_Goal of the exercise_. Copy the lines of the data verbatim, starting at the line that contains "Image resolution: width=800" and ending at the line that contains "Looking at the screenshot, I should click(x=441, y=70).", both included.

_Dataset content_.
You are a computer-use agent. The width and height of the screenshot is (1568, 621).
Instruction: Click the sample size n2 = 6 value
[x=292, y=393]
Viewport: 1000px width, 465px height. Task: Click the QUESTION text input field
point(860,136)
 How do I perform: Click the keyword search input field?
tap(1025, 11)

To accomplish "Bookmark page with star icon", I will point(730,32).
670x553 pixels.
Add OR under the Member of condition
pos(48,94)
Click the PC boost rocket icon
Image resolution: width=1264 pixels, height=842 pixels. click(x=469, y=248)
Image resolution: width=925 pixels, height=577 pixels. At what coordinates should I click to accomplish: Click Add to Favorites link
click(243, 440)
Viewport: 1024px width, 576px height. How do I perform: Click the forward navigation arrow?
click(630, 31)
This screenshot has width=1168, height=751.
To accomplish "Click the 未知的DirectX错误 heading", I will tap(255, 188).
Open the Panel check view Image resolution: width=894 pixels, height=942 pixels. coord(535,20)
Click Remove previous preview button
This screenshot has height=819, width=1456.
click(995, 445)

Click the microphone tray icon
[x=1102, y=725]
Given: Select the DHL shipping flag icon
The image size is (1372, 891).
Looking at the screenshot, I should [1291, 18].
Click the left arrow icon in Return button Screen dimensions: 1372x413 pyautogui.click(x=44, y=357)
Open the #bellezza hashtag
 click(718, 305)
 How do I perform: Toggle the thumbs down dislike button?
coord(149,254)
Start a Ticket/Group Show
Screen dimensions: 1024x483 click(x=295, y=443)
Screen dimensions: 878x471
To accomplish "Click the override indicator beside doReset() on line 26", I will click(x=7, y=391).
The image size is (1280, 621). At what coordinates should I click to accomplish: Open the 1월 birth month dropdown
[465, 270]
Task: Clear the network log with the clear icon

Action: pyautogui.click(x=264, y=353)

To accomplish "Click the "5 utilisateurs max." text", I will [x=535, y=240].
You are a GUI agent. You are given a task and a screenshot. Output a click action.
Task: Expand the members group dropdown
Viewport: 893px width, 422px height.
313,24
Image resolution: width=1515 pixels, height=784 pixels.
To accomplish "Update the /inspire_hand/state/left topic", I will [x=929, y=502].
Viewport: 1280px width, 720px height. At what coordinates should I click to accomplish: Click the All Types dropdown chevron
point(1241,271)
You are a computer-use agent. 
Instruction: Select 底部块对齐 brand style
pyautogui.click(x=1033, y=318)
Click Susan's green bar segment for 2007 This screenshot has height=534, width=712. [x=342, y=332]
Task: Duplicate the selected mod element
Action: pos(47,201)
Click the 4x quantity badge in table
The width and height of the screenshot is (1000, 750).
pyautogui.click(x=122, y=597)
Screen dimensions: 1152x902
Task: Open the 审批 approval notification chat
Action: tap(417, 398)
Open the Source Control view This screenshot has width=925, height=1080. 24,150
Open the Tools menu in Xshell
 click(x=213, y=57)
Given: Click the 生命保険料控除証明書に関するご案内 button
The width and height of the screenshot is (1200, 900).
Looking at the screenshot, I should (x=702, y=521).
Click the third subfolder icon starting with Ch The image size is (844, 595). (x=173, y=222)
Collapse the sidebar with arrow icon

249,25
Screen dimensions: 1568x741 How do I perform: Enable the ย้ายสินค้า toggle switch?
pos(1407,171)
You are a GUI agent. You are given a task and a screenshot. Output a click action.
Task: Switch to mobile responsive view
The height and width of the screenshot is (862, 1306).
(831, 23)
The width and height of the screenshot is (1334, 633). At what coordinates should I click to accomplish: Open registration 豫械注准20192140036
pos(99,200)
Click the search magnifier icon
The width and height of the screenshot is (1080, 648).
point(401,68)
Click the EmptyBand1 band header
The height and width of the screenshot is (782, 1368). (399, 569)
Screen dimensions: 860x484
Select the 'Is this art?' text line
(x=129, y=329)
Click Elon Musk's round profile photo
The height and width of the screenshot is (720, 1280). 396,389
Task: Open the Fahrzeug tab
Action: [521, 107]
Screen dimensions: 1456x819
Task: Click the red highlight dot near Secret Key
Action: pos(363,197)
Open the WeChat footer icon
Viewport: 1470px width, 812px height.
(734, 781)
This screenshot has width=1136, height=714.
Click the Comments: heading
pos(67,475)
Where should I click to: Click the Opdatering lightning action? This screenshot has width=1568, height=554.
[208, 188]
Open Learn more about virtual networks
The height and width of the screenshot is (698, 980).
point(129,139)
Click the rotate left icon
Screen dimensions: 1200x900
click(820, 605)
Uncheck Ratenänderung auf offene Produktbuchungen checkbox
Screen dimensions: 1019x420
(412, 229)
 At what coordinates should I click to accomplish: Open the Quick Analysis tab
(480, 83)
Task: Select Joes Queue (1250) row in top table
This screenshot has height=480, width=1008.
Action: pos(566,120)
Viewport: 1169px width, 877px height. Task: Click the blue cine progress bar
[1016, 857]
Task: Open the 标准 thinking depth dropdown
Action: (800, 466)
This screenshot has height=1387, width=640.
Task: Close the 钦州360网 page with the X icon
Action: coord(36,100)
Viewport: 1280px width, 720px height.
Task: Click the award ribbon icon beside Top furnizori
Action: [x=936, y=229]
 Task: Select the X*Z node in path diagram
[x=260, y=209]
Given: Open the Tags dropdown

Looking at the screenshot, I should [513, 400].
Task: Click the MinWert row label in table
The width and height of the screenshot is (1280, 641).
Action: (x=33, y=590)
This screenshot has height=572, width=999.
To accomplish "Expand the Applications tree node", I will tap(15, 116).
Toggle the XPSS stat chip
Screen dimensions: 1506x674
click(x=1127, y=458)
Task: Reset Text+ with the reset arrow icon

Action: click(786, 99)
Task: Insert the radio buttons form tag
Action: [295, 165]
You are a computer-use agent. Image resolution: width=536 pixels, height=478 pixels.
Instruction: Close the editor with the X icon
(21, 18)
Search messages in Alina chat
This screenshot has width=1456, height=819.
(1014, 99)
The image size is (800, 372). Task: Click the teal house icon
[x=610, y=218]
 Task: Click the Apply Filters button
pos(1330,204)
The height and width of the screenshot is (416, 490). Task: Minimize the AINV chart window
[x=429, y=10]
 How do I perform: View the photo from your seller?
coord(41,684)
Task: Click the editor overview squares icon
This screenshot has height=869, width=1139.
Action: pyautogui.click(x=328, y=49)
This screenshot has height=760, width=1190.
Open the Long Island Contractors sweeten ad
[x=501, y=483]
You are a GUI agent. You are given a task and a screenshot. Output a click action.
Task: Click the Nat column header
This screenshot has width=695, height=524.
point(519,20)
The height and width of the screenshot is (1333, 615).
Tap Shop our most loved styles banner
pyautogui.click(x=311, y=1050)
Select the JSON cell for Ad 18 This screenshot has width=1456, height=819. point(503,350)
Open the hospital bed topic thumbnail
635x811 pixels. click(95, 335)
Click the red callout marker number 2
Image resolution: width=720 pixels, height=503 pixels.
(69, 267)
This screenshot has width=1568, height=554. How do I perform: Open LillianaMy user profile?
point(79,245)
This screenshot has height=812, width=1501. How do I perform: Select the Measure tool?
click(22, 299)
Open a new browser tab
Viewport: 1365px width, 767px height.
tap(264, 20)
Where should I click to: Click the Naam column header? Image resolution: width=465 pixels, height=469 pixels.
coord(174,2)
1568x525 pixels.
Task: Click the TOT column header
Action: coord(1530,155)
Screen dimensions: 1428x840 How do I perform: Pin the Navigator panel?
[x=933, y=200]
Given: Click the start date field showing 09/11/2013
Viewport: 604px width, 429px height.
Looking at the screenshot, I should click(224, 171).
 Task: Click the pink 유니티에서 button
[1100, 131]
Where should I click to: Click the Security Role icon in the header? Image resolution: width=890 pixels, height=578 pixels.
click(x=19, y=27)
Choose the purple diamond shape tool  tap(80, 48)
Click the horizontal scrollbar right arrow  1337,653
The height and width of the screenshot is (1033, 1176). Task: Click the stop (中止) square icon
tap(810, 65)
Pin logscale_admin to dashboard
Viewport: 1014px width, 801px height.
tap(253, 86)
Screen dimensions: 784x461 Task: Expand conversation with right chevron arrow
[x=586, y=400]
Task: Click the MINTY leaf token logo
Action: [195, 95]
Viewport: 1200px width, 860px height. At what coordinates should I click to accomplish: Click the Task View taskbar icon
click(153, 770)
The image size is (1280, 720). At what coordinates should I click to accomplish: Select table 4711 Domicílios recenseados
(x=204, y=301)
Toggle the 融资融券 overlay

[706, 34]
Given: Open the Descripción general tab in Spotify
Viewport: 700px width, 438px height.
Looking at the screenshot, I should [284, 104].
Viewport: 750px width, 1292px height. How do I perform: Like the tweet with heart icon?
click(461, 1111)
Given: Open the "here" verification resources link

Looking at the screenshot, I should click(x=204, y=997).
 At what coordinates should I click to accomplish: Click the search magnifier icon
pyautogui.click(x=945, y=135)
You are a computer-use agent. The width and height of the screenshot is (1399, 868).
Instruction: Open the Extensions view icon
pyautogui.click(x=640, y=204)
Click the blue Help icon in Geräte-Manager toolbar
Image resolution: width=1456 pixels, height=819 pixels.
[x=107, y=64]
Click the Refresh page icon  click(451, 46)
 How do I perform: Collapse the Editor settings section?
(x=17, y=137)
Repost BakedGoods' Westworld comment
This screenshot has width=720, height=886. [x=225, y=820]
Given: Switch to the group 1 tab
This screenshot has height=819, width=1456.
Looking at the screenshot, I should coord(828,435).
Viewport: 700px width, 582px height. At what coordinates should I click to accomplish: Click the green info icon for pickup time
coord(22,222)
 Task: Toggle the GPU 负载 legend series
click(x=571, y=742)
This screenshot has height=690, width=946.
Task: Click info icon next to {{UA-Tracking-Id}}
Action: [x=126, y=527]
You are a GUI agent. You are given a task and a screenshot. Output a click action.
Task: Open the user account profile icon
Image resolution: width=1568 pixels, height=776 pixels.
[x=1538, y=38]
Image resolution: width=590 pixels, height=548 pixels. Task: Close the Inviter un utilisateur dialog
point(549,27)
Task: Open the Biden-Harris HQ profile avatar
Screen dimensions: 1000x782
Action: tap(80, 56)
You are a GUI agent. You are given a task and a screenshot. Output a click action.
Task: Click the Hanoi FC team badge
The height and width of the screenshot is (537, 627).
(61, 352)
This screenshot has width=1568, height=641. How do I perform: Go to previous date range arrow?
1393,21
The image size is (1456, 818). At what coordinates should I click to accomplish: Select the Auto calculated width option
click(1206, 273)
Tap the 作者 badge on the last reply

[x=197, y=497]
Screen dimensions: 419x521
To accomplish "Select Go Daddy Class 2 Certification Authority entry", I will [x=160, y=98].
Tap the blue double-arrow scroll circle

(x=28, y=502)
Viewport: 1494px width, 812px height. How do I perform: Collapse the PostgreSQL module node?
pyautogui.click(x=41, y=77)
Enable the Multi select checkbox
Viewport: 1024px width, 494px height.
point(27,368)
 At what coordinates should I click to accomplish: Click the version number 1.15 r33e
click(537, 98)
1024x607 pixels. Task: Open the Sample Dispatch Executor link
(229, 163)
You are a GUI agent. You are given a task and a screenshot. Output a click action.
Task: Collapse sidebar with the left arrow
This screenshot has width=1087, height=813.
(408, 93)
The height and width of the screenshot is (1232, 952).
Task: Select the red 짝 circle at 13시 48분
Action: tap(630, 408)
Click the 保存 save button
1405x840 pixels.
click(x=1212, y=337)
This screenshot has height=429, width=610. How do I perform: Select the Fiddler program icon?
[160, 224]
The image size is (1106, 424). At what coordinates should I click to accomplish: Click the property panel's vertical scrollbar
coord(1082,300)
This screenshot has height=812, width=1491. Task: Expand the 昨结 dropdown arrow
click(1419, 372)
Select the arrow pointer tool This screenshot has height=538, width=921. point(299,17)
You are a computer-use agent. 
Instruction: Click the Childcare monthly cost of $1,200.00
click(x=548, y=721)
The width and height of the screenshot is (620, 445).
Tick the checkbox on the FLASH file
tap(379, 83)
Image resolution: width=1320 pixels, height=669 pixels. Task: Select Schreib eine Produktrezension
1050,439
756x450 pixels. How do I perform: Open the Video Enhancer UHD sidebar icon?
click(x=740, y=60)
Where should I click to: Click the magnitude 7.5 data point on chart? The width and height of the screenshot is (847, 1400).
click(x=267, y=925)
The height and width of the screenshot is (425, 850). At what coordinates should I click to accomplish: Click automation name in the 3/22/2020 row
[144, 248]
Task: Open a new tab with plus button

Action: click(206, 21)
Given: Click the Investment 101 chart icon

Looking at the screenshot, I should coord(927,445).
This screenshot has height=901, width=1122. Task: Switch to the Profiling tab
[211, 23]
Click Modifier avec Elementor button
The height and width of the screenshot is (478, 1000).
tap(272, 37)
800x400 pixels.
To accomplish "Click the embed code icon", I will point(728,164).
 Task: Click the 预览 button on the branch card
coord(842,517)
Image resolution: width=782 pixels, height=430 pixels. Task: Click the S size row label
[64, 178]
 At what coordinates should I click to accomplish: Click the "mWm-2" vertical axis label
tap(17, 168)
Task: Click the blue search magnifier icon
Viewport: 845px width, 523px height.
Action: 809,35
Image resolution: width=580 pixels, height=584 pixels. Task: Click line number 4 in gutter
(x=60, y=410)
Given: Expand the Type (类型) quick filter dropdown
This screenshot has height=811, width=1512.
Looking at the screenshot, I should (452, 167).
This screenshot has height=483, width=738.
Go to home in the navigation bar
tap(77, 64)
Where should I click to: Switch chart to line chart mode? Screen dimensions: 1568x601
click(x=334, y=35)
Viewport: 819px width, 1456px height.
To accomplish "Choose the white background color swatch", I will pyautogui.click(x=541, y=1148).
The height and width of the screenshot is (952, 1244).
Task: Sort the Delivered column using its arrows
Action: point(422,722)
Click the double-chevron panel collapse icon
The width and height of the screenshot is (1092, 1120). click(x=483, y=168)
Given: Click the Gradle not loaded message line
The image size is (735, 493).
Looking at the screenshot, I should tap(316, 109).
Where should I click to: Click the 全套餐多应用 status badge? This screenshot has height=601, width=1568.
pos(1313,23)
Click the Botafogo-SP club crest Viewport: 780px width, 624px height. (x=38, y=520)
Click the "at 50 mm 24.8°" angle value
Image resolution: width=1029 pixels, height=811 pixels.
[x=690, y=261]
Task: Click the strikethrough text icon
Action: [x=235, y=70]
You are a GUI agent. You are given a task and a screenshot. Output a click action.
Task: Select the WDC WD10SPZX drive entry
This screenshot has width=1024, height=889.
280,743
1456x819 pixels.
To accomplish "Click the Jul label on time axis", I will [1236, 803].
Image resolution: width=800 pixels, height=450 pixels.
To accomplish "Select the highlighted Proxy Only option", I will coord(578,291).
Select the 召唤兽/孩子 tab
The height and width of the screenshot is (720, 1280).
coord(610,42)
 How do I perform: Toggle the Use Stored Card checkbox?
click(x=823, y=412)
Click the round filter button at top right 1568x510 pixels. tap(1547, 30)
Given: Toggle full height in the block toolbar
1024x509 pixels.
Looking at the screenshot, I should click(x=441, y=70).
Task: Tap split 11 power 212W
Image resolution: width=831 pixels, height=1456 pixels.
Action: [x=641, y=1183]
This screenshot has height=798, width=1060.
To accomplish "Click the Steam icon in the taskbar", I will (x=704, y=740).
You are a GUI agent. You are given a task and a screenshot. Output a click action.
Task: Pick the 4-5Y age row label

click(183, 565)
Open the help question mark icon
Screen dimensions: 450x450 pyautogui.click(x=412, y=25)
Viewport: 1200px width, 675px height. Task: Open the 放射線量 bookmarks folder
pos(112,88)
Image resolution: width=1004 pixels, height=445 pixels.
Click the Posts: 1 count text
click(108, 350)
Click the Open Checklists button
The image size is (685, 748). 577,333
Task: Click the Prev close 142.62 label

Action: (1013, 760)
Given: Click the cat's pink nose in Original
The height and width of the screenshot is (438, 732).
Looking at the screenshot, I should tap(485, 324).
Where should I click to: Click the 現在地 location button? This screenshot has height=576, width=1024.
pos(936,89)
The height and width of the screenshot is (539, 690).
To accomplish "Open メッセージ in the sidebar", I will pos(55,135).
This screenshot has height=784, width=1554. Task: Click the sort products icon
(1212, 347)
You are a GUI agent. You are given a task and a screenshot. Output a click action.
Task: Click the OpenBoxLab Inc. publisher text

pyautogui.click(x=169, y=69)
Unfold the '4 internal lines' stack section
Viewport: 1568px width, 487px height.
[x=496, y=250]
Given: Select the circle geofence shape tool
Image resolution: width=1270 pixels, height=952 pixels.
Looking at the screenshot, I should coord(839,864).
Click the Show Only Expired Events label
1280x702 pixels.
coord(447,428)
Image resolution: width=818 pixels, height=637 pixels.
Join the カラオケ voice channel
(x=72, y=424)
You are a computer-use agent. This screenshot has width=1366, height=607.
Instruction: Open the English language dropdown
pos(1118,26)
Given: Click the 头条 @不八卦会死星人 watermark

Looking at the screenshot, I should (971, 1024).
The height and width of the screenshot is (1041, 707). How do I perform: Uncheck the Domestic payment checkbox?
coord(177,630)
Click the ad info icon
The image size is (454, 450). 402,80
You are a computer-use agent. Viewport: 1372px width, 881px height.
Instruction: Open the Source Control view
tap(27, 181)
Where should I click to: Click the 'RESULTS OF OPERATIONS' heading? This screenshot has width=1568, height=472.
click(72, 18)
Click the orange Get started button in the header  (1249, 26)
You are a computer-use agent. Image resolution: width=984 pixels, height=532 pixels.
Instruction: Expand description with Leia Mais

_The reply_.
Image resolution: width=800 pixels, height=450 pixels.
To accomplish "Select the highlighted Proxy Only option", I will coord(578,291).
Select the 召唤兽/孩子 tab
The height and width of the screenshot is (720, 1280).
coord(610,42)
 How do I perform: Toggle the Use Stored Card checkbox?
click(x=823, y=412)
Click the round filter button at top right 1568x510 pixels. tap(1547, 30)
Given: Toggle full height in the block toolbar
1024x509 pixels.
Looking at the screenshot, I should click(x=441, y=70).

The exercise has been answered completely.